◇第101回東京箱根間往復大学駅伝競走往路(2日、東京・千代田区大手町読売新聞社前スタート~神奈川・箱根町芦ノ湖ゴール=5区間107・5キロ) 前年覇者の青学大が5時間20分1秒で2年連続7度目の往路優勝を果たし、2年連続8度目の総合優勝へ…

◇第101回東京箱根間往復大学駅伝競走往路(2日、東京・千代田区大手町読売新聞社前スタート~神奈川・箱根町芦ノ湖ゴール=5区間107・5キロ)

 前年覇者の青学大が5時間20分1秒で2年連続7度目の往路優勝を果たし、2年連続8度目の総合優勝へ王手をかけた。5区の若林宏樹(4年)は区間新記録の激走で中大を逆転。卒業を区切りに引退する「若乃神」は最後の山上りではゴール後に倒れるほど全ての力を出し切った。(晴れ、気温3・7度、湿度56%、北北西の風2メートル=スタート時)

 最後の力を振り絞った。首位の中大・園木大斗(4年)と45秒差の2位で小田原中継所をスタートし、9・5キロで逆転した後もペースを緩めず、芦ノ湖の往路ゴールに飛び込んだ。1時間9分11秒の区間新記録だった。「(4区の)太田が先頭が見える位置でタスキを持ってきてくれた。全員でつかみ取った優勝です。最高に気持ちよかった」。笑顔でテープを切ったが、ゴール後は立てないほど疲れ切っていた。

 1年時から5区を走り、区間3位で優勝メンバーとなった。しかし、出場予定だった2年時は元日に心身の不安を訴え、原晋監督(57)に欠場を申し出た。急きょメンバーを入れ替えた青学大は山で苦戦して3位。連覇を逃す結果になった。奮い立った。翌々日の5日に神奈川県内で20キロ上り坂タイムトライアルを敢行。山へのこだわりを再確認し、3年時は区間新記録の区間2位で再び優勝メンバーに返り咲いた。

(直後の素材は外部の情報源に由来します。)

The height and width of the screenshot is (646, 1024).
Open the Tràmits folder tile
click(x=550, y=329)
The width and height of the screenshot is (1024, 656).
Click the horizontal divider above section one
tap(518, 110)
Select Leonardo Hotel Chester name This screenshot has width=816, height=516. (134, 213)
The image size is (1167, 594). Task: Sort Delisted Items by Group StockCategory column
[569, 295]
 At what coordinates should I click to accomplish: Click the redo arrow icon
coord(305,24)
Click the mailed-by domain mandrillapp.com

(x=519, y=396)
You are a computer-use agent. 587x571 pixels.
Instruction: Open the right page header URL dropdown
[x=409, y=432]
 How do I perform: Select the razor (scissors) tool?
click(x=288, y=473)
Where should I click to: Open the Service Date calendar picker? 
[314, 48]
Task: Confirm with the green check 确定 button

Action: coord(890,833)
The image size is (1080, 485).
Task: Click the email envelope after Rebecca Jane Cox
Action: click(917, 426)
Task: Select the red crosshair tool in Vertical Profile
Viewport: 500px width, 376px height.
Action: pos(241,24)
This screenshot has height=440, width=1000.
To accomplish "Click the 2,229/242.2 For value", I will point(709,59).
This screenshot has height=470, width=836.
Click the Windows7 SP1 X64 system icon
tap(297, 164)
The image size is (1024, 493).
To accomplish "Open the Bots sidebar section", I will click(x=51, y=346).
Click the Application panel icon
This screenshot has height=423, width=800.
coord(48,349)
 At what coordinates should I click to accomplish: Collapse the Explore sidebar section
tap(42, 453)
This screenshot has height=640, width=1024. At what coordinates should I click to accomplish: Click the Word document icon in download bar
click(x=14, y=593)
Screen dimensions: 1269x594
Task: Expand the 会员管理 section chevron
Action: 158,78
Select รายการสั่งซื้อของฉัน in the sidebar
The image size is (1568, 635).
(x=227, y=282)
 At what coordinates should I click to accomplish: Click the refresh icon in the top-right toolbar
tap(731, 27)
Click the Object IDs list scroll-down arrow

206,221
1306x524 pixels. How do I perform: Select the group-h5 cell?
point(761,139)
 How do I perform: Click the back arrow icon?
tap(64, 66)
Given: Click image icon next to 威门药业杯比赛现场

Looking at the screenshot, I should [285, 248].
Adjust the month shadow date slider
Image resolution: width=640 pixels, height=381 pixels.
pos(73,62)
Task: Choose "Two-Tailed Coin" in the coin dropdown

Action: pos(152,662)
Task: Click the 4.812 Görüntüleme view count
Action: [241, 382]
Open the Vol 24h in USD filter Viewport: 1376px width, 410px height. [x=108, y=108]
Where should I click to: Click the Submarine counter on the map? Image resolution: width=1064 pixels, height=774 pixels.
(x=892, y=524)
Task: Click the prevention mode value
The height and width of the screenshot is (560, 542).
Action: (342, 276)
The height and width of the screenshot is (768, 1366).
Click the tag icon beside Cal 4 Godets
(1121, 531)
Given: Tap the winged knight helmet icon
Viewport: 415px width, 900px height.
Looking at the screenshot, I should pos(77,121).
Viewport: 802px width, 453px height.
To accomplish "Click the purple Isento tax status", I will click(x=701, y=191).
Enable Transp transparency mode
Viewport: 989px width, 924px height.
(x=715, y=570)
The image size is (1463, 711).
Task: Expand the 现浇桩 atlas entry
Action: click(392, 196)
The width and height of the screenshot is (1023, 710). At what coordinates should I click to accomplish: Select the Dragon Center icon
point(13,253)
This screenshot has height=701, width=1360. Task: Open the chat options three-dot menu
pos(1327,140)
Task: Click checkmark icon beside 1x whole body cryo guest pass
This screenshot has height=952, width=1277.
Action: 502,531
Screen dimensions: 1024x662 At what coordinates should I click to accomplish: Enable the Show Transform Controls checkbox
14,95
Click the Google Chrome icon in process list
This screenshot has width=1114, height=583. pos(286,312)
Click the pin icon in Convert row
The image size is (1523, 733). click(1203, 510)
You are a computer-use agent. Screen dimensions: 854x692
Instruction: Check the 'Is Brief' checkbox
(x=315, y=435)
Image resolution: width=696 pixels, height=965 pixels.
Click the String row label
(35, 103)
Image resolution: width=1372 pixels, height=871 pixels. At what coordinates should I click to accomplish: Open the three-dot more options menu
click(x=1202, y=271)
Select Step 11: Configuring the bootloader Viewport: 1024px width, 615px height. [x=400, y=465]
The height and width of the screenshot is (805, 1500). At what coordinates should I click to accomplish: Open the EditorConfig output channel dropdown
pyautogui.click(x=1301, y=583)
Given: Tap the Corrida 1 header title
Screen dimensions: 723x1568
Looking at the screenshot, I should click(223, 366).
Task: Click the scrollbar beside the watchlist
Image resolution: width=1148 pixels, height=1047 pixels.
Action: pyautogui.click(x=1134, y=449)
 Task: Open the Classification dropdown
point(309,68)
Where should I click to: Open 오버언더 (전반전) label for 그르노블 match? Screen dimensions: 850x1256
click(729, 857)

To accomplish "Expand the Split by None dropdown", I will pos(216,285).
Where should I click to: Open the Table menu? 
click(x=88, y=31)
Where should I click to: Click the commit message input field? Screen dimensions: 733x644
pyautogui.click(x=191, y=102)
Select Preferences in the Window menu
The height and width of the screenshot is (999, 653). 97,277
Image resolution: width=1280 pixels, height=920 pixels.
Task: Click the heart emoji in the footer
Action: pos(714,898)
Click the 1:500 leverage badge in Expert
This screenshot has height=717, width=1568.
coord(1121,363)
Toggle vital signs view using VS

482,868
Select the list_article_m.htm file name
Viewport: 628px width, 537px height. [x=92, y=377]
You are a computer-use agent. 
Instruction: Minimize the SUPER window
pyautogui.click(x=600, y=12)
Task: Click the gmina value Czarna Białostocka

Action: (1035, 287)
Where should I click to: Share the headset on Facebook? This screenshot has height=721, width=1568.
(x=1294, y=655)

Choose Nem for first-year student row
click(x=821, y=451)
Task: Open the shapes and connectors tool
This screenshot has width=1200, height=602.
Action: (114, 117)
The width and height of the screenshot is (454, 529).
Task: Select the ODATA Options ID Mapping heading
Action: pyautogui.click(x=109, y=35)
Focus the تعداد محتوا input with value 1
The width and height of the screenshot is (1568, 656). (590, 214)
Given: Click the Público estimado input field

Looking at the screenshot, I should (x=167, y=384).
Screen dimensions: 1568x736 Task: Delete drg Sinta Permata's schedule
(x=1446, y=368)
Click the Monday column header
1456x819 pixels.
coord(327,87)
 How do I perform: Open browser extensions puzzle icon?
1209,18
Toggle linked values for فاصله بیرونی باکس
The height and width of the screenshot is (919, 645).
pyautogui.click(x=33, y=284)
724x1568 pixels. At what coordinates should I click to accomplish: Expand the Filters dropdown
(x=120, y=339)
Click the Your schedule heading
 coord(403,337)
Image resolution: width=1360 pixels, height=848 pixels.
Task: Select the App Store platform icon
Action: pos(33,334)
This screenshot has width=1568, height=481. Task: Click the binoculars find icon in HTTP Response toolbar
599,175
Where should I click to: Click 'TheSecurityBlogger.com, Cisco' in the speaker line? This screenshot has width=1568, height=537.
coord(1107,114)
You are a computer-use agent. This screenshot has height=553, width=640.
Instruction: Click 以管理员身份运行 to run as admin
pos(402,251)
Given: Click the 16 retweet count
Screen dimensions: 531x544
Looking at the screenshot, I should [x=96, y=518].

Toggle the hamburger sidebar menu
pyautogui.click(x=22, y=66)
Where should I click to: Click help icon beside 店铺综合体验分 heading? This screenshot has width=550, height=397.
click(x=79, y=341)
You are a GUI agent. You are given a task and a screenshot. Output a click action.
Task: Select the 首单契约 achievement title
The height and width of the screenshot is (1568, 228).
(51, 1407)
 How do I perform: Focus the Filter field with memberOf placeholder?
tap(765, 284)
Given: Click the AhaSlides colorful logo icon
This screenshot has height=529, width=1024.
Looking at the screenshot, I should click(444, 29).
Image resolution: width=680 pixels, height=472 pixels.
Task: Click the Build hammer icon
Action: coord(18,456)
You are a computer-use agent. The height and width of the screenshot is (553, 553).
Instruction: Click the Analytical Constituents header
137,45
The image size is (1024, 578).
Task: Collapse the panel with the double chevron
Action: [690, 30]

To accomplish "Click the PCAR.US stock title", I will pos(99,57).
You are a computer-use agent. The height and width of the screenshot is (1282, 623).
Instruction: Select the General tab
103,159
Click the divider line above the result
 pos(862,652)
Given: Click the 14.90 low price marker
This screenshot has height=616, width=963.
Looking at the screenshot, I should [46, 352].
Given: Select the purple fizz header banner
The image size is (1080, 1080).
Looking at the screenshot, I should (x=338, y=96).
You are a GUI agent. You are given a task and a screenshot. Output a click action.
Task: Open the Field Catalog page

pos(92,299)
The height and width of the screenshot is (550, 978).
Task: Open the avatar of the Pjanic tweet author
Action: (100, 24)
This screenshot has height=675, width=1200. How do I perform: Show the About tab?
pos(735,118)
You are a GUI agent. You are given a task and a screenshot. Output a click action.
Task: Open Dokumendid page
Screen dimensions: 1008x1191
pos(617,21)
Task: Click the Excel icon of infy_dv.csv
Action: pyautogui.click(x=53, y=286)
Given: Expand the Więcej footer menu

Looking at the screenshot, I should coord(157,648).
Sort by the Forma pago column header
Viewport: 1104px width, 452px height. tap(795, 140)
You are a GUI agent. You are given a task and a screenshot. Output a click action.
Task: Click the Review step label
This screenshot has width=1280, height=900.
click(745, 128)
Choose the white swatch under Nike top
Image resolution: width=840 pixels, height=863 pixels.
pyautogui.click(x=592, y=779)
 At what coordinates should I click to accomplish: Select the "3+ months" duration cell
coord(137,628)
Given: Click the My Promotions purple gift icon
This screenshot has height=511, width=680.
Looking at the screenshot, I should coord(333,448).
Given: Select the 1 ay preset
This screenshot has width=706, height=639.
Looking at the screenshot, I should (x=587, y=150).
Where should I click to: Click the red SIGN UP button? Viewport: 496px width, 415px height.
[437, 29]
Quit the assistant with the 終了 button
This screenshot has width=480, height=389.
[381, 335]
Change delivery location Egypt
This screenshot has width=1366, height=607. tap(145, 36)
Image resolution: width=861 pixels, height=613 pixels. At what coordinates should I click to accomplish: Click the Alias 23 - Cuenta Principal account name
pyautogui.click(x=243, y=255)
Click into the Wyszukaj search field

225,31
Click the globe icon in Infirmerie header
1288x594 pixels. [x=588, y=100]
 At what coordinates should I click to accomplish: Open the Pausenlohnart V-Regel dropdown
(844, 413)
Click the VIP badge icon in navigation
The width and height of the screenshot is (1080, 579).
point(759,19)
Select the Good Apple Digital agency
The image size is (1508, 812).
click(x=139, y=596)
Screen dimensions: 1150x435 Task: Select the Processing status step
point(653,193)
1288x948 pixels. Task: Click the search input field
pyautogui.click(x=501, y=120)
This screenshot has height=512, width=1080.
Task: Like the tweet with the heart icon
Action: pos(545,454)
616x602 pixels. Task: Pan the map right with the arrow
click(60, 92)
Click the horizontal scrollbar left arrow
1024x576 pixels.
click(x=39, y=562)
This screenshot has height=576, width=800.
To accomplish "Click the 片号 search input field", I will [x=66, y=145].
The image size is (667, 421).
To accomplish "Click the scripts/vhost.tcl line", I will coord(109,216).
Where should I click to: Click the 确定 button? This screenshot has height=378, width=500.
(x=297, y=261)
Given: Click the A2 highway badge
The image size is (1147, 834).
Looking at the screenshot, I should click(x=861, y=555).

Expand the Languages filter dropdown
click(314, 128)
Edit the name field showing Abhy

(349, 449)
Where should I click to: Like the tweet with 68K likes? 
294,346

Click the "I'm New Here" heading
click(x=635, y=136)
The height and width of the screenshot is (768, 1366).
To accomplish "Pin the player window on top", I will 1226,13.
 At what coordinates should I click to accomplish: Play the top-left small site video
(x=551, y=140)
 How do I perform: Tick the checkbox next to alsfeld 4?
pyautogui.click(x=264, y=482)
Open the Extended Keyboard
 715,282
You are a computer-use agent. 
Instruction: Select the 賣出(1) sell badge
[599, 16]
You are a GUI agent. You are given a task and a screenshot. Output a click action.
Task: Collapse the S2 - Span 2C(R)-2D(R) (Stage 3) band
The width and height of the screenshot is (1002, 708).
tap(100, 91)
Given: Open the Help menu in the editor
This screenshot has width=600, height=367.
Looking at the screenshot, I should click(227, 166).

 今大会、最後の5区へ絶好調で臨んだ。昨年11月に1万メートルで27分59秒53と大台を突破。山のスペシャリストはトラックでも学生トップクラスのスピードを誇るが、卒業を機に引退し、「日本生命保険相互会社」に一般社員として就職が内定している。日本学生陸上界で、1万メートル27分台の記録を持ちながら大学卒業を区切りに引退する初の選手となる。「実業団で競技を続けることを考えた時期もありましたが、3年生の時に、陸上は大学まで、と決断しました。中学生の頃から箱根駅伝が一番の目標だったからです。悔いはありません」と言い切る。

 原監督は1年時に「若の神」の愛称を授けた。4年で3度、往路のゴールテープを切る偉業を果たした若林を「横綱のような『若乃神』になりましたね」と最大限の賛辞を贈った。

 2年前はスタートできなかったが、今はすべての力を出し切ってゴールできるクライマーになった。若林宏樹は、最後の箱根路で集大成の走りを見せた。

(竹内 達朗)

 ◆若林 宏樹(わかばやし・ひろき)2002年9月3日、和歌山・下津町(現海南市)生まれ。22歳。下津二中3年時に全国大会3000メートル10位。京都・洛南高では全国高校駅伝1年5区14位、3年1区3位。21年に青学大地球社会共生学部に入学。自己ベストは5000メートル13分41秒32、1万メートル27分59秒53、ハーフマラソン1時間1分25秒。尊敬する選手は神野大地(31)=M&Aベストパートナーズ選手兼監督=。好きなタレントは上白石萌歌。弟の良樹は青学大陸上部1年。168センチ、53キロ。